Patricia Parker, Director of the Institute for Arts and Humanities, UNC Chapel Hill and Ruel W. Tyson Distinguished Professor of Humanities. A professor of critical organizational communication studies, her research and teaching focus on social justice leadership and decolonizing organizational communication processes. She is also founder and executive director of the Ella Baker Women’s Center for Leadership and Community Activism, a community-based not-for-profit organization building community power for social change and supporting girls’ and women’s leadership development.

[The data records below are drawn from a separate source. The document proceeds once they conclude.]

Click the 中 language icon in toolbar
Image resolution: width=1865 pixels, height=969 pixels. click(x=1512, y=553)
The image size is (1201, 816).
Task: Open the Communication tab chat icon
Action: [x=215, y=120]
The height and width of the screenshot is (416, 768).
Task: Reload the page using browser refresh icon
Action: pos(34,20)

Maurits Van Bever Donker, Associate Professor, the Centre for Humanities Research, University of the Western Cape; his research specialisations are in Black Consciousness Philosophy, Postcolonial Theory and Aesthetics, African Philosophy and Literatures, and Contemporary South African and African History. He is Research Manager in the CHR, where he convenes the Centre’s fellowship programme, which aims to develop the next generation of university educators in Africa.

Katharine Wallerstein, former Associate Director of the UC Davis Humanities Institute and Critical Humanities Spaces Network Chair. She has written on and taught on aesthetics, politics, and subjectivity; histories of sexuality, the body, and feminist theory; French philosophy; art, film, and visual culture; modernism and modernity. She was co-founder and Executive Director of the Global Commons Foundation, where she developed a range of public platforms for artists, scholars, thinkers, and activists to research, discuss, and act on world crises from a largely Global South perspective.